The degree of realism in computer animation is achieved by a great number of computational tasks. Some of these tasks are done in the graphic engine itself, while others utilize system CPU. To display 3D objects on a 2D computer screen, it is much easier to represent 3D objects as a collection of polygons (usually triangles) than as curved surfaces. The larger the number of triangles used to represent the 3D object, the more closely the approximation of the mathematical description resembles the 3D object. The process of breaking up 3D object into triangles is called *tessellation* and involves an enormous number of floating-point vector calculations. Objects in the real world have material properties and reflectivity and these impact how the objects interact with light. The more lighting from various sources and angles, the more realism to the object/scene. Again, calculations of light effects on 3D objects require large numbers of complex floating-point vector calculations.

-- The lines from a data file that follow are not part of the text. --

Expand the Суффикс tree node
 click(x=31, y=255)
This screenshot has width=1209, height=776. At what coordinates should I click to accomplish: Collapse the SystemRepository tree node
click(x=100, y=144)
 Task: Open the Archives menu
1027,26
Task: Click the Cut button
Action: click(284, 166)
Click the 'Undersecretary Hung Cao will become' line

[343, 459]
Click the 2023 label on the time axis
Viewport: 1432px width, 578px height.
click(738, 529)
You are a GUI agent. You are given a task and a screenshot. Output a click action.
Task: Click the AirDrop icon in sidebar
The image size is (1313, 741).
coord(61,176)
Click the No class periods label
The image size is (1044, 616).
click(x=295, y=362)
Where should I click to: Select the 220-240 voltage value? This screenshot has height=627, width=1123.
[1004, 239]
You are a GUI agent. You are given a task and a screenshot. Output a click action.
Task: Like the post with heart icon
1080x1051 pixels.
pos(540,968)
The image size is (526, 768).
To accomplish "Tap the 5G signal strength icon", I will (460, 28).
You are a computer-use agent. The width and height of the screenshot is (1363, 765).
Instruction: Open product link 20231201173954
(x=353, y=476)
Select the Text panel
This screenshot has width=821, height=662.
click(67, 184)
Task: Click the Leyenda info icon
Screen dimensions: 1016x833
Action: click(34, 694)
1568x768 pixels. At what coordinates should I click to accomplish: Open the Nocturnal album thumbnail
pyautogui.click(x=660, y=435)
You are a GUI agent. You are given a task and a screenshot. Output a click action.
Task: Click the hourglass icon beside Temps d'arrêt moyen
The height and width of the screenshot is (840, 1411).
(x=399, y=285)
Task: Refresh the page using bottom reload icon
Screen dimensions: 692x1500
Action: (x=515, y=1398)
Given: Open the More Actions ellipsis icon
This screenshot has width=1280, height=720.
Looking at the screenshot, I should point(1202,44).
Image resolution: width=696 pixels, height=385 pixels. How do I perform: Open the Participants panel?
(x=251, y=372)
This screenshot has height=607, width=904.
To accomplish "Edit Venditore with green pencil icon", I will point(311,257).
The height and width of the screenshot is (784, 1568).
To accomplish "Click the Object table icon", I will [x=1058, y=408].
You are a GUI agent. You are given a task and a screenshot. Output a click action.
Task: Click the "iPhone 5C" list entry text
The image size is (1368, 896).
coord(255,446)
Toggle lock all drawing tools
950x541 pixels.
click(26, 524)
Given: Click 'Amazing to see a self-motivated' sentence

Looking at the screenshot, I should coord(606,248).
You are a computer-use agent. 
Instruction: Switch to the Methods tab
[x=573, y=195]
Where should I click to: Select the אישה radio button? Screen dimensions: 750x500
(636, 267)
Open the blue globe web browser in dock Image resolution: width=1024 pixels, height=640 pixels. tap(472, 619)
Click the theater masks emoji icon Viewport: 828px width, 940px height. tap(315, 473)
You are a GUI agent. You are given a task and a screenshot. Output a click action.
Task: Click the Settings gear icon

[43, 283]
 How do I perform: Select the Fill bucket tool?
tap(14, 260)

The CPU index performance gain in the SPECapc 3D StudioMax benchmark resulted from the increase in floating-point performance of the Xeon processor.

#### Impact of DirectX 8.0

Optimized usage of SSE/SSE2 extension and code flow optimization to take advantage of the new NetBurst micro-architecture, allow graphic drivers to make use of DirectX 8.0 programmable vertex and pixel shaders to produce significant performance gains as illustrated in Figure 12.



Figure 12: DirectX8 Performance Improvements

#### Improvements in Productivity Applications

As mentioned earlier, productivity applications have low IPC potential but frequency gains provide a performance boost to these applications as illustrated in the Business Winstone 2001 benchmark illustrated in Figure 13. Equipping systems with multiple processors provides significant benefit to computing and responsiveness applied to these applications as shown in Fig 14.



Figure 13: Horizontal Winstone Benchmark



Figure 14: Benefit of dual processor system

## Summary

The Compaq Evo Workstations W6000 and W8000 incorporate the new Intel Xeon processor and features that complement innovations in the processor micro-architecture. Equipped with a 400MHz dual Xeon processor system bus and balanced with dual-channel RDRAM, these platforms offer feature-rich I/O with optimized multiple concurrent data streams through dedicated pipes to system memory. These innovations lead to breakthroughs in performance that are measured and substantiated by testing reported in this white paper. The Evo Workstations are the natural choice for the demanding workstation marketplace.